At first blush the California Climate Corporate Accountability Act requires only a small number of the nation’s biggest corporations generating more than $1 Billion in annual revenue to report their greenhouse gas emissions, but a thoughtful consideration makes clear that if enacted SB 260 will require carbon reporting by thousands if not tens of thousands of businesses that are indirect sources or otherwise in the “supply chain” for those largest companies.
This is much more than only applying to Amazon and Walmart, .. and their supply chains. Carbon reporting will be required by organizations, people, activities, information and resources involved in supplying a product or service in California.
There has been a lot of talk in recent months about supply chain including that during the pandemic supply chain delays and shortages are real. The ‘just in time’ delivery supply chain mantras of the 1980s promising lower costs through no inventory and efficient logistics seem a distant memory.
And businesses large and small have come to appreciate that supply chain is key to ESG. How a company should measure supply chain ESG is today ill defined. But we know with certainty it is much more than only the Scope 3 indirect GHG emissions downstream in an organization that received much lip service in the last decade.
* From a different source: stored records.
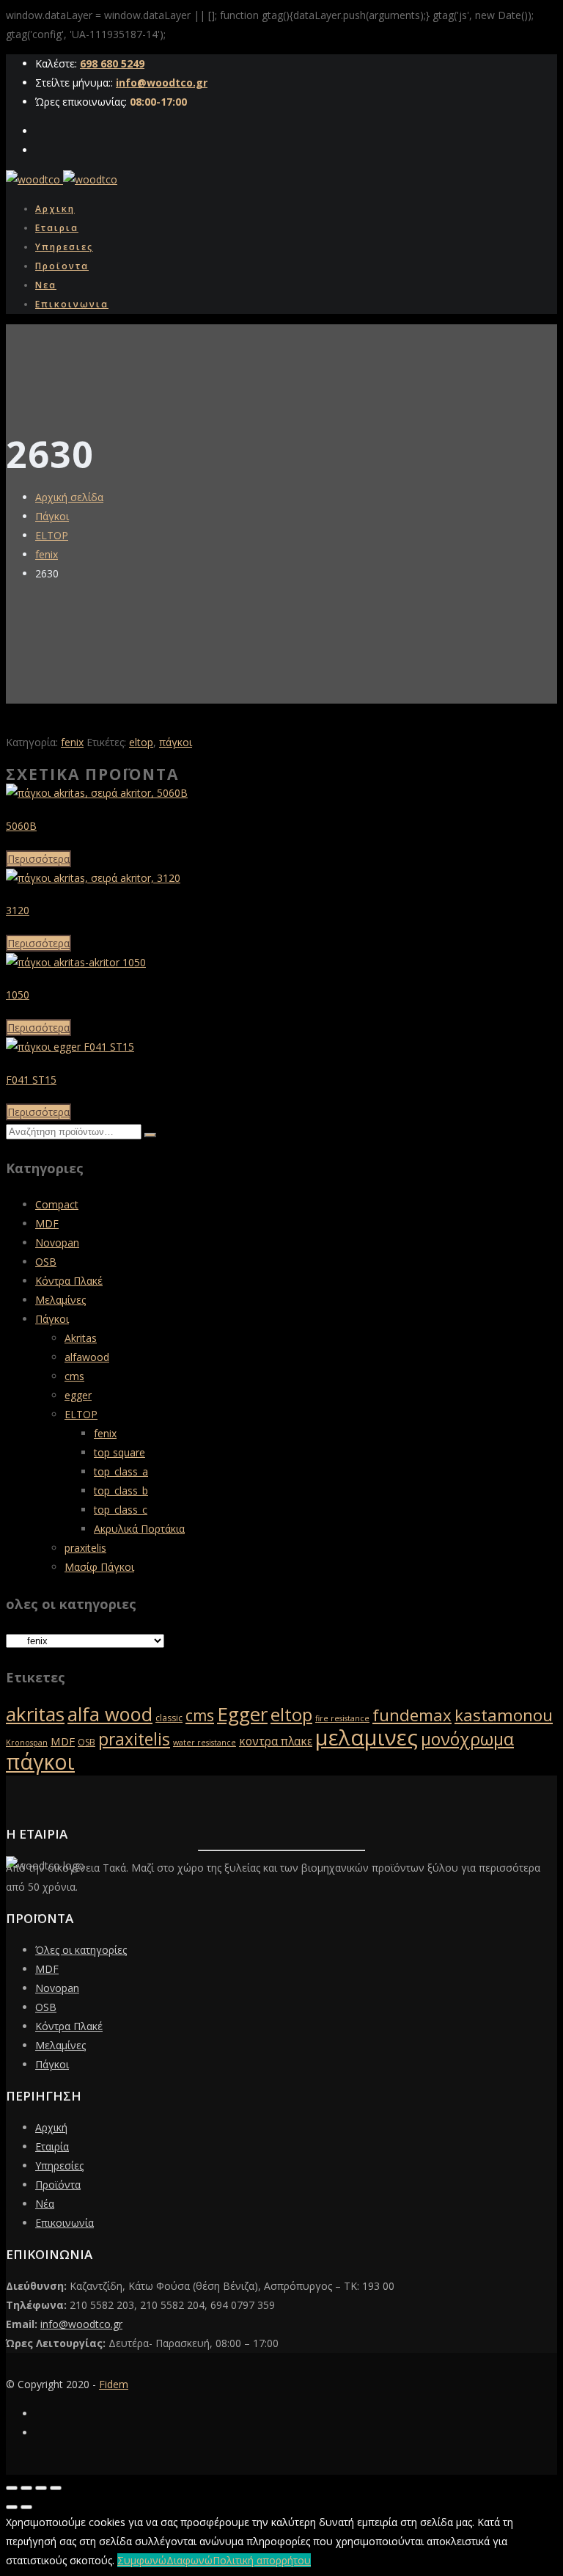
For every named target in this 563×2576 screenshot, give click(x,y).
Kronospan (27, 1742)
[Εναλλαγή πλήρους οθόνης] (26, 2488)
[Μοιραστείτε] (41, 2488)
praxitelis (85, 1548)
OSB (45, 1262)
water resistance (204, 1742)
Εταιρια (56, 228)
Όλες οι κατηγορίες (81, 1950)
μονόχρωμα (467, 1739)
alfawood (87, 1357)
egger (78, 1395)
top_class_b (121, 1490)
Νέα (44, 2204)
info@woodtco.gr (161, 83)
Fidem (113, 2384)
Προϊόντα (58, 2185)
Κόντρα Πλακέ (69, 1281)
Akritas (81, 1338)
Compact (56, 1204)
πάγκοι (175, 742)
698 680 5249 (112, 63)
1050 (17, 994)
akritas (35, 1714)
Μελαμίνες (60, 1300)
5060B (21, 826)
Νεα (45, 285)
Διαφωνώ (189, 2560)
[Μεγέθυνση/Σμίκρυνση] (12, 2488)
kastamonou (504, 1715)
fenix (46, 554)
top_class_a (121, 1471)
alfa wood (109, 1713)
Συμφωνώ (141, 2560)
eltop (141, 742)
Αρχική (51, 2127)
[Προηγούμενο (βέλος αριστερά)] (12, 2507)
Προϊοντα (62, 266)
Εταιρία (52, 2146)
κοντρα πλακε (275, 1741)
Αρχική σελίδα (69, 497)
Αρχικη (55, 208)
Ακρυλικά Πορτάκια (139, 1529)
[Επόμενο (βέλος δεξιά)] (26, 2507)
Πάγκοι (52, 516)
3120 (17, 910)
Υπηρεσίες (59, 2165)
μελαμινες (366, 1737)
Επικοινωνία (64, 2223)
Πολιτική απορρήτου (262, 2560)
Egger (242, 1714)
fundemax (412, 1715)
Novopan (57, 1242)
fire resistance (342, 1718)
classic (169, 1718)
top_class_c (120, 1510)
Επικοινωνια (71, 304)
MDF (47, 1223)
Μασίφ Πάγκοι (99, 1567)
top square (119, 1452)
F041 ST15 (31, 1080)
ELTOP (51, 535)
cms (74, 1376)
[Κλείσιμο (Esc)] (56, 2488)
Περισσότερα (38, 859)
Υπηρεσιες (64, 247)
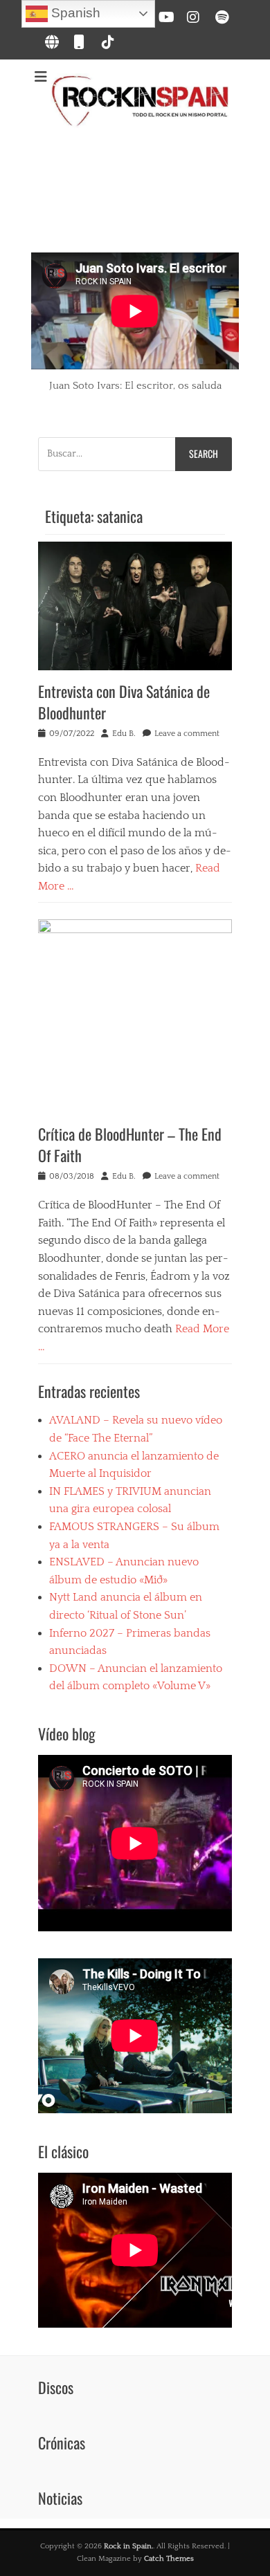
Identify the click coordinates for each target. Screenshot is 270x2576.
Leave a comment (186, 733)
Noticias (60, 2498)
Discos (55, 2387)
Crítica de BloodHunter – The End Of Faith (130, 1144)
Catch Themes (169, 2559)
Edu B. (124, 733)
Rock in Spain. (128, 2546)
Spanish (74, 13)
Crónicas (61, 2442)
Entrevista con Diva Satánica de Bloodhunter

Pendent to those Scope 3 downstream businesses, many more will be impacted by this California law and other coming ESG regulation, enabling a large number of businesses to do their part to repair the world while taking advantage of ESG opportunities.
Increasing numbers of businesses are today wary of solar panels, requiring supply chain contracts to comply with the new Uyghur Forced Labor Prevention Act by including express language overcoming the presumption under the (still being phased in) law that all “products produced in the Xinjiang region [where more than 80% of the world’s solar panels are sourced] are barred from importation into the United States” and concerned about the S (social) in ESG where China’s repression of the Uyghur minority is such that it amounts to genocide according to the U.S. government and The Group of Seven.
Commercial real estate may be the best ESG supply chain opportunity. It offers a positive that the supply chain contract, the lease, is in writing. Additionally, the fixed asset supply is multi-year, easy to monitor and verify. Moreover, that interest in real estate is often the largest component of a business’ total assets, allowing it to be properly heavily weighted in ESG disclosures.
LEED, Green Globes and other third party verified green building rating systems provide certainty able to satisfy the E (environmental) in ESG for many organizations. Even a building owner not pursuing green certification can take advantage of benchmarking against specific credits within those green building rating systems (e.g., making a claim that a company’s building is constructed with bird collision deterrence features, as evidenced by compliance with that particular LEED credit, but not the entire LEED rating system).
The overwhelming number of businesses that exist in a supply chain rent the real estate their business occupies presenting an opportunity for commercial landlords both to lure prospective tenants with ESG disclosures that the tenant may leverage for its ESG purposes and provide value added and greater ROI for that premises.
Whether or not the California bill becomes law and whatever the form of other ESG laws expected in 2022, modern society has come to expect that the correct role of companies is not the 1980s Milton Friedman only creating stockholder value, but to take responsibility to work toward achieving a more perfect world, from the natural environment to inequality.
Rabbi Tarfon’s admonition in the first century CE has as much application for individuals and businesses today as it did then, “It is not your responsibility to finish the work [of perfecting the world], but you are not free to desist from it either.”